**WHAT IS ASKED**: Please rewrite the listing below with "Where should I click to" renamed to "Where do I click to" wherever it appears. Keep every other character unchanged.
# Start of DATA PROVIDED
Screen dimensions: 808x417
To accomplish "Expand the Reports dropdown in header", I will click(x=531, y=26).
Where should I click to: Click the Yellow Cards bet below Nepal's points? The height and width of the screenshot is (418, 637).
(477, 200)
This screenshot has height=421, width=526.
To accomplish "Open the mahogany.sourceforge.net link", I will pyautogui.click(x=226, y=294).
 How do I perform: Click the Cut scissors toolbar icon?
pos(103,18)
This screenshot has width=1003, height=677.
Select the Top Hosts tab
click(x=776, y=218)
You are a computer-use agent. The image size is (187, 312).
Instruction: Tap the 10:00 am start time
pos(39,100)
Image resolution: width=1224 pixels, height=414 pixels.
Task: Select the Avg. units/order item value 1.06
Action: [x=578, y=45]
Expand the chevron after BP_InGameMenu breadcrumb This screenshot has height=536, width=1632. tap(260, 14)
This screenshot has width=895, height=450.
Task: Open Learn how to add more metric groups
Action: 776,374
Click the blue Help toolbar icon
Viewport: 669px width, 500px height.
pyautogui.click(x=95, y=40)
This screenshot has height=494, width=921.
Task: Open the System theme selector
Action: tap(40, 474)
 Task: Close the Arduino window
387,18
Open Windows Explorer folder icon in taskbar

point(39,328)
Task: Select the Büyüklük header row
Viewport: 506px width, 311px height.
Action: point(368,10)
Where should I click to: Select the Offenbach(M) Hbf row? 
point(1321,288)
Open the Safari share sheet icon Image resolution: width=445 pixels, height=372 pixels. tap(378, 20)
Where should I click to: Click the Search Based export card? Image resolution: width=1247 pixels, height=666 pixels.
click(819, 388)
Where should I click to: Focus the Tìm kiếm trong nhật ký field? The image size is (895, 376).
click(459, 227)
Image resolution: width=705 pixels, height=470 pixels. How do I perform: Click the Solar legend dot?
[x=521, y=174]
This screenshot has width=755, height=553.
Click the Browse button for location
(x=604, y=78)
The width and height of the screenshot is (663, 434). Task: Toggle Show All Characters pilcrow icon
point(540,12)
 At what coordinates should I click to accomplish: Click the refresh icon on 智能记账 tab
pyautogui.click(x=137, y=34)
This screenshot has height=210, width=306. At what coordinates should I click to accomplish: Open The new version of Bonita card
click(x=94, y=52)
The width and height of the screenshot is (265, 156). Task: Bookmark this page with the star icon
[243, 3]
# End of DATA PROVIDED
**COMPLETE OUTPUT**:
Screen dimensions: 808x417
To accomplish "Expand the Reports dropdown in header", I will click(x=531, y=26).
Where do I click to: Click the Yellow Cards bet below Nepal's points? The height and width of the screenshot is (418, 637).
(477, 200)
This screenshot has height=421, width=526.
To accomplish "Open the mahogany.sourceforge.net link", I will pyautogui.click(x=226, y=294).
 How do I perform: Click the Cut scissors toolbar icon?
pos(103,18)
This screenshot has width=1003, height=677.
Select the Top Hosts tab
click(x=776, y=218)
You are a computer-use agent. The image size is (187, 312).
Instruction: Tap the 10:00 am start time
pos(39,100)
Image resolution: width=1224 pixels, height=414 pixels.
Task: Select the Avg. units/order item value 1.06
Action: [x=578, y=45]
Expand the chevron after BP_InGameMenu breadcrumb This screenshot has height=536, width=1632. tap(260, 14)
This screenshot has width=895, height=450.
Task: Open Learn how to add more metric groups
Action: 776,374
Click the blue Help toolbar icon
Viewport: 669px width, 500px height.
pyautogui.click(x=95, y=40)
This screenshot has height=494, width=921.
Task: Open the System theme selector
Action: tap(40, 474)
 Task: Close the Arduino window
387,18
Open Windows Explorer folder icon in taskbar

point(39,328)
Task: Select the Büyüklük header row
Viewport: 506px width, 311px height.
Action: point(368,10)
Where do I click to: Select the Offenbach(M) Hbf row? 
point(1321,288)
Open the Safari share sheet icon Image resolution: width=445 pixels, height=372 pixels. tap(378, 20)
Where do I click to: Click the Search Based export card? Image resolution: width=1247 pixels, height=666 pixels.
click(819, 388)
Where do I click to: Focus the Tìm kiếm trong nhật ký field? The image size is (895, 376).
click(459, 227)
Image resolution: width=705 pixels, height=470 pixels. How do I perform: Click the Solar legend dot?
[x=521, y=174]
This screenshot has width=755, height=553.
Click the Browse button for location
(x=604, y=78)
The width and height of the screenshot is (663, 434). Task: Toggle Show All Characters pilcrow icon
point(540,12)
 At what coordinates should I click to accomplish: Click the refresh icon on 智能记账 tab
pyautogui.click(x=137, y=34)
This screenshot has height=210, width=306. At what coordinates should I click to accomplish: Open The new version of Bonita card
click(x=94, y=52)
The width and height of the screenshot is (265, 156). Task: Bookmark this page with the star icon
[243, 3]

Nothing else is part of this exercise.